Dr. Herbert Fensterheim, the senior author of Don't Say Yes When You Want to Say No, received his MA in psychology from Columbia University and his PhD from New York University. He spent 20 years as an analytically oriented therapist before becoming one of the first clinicians involved with behavior therapy. Currently in private practice in Manhattan, he is clinical associate professor of psychology in Psychiatry, Cornell University Medical College, and head, Behavior Treatment and Study, Payne Whitney Clinic, The New York Hospital. He has taught psychology at undergraduate, graduate, and postdoctoral levels at leading universities and medical colleges. In addition, he has written almost 100 professional papers, coedited two professional books on behavior therapy, and is the author of Help Without Psychoanalysis. A recognized leader in assertiveness training, Dr.

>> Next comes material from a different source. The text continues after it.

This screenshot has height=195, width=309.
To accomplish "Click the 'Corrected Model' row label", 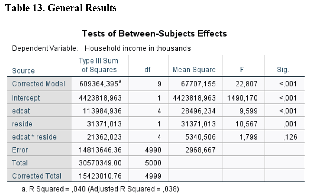I will [38, 84].
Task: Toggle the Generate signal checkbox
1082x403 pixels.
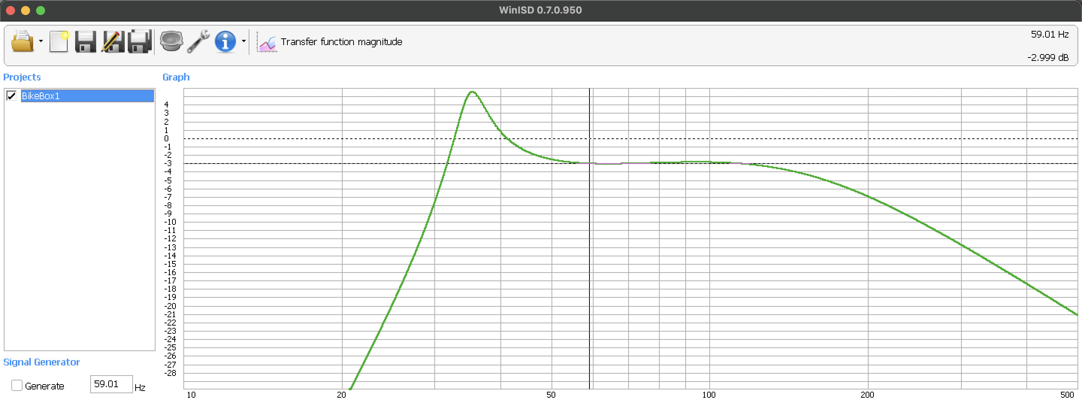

Fensterheim has given many talks to and workshops for the professional community at meetings of such groups as the American Psychological Association and the American Group Psychotherapy Association, thus enabling other therapists to learn the technique and teach it to patients.

Jean Baer wrote extensively on contemporary problems. Her books included Follow Me!, The Single Girl Goes to Town, and The Second Wife. She was a frequent contributor to The Christian Science Monitor and major women's magazines. She worked for the Mutual Broadcasting Company and the US Information Agency and spent many years as senior editor and special projects director of Seventeen magazine.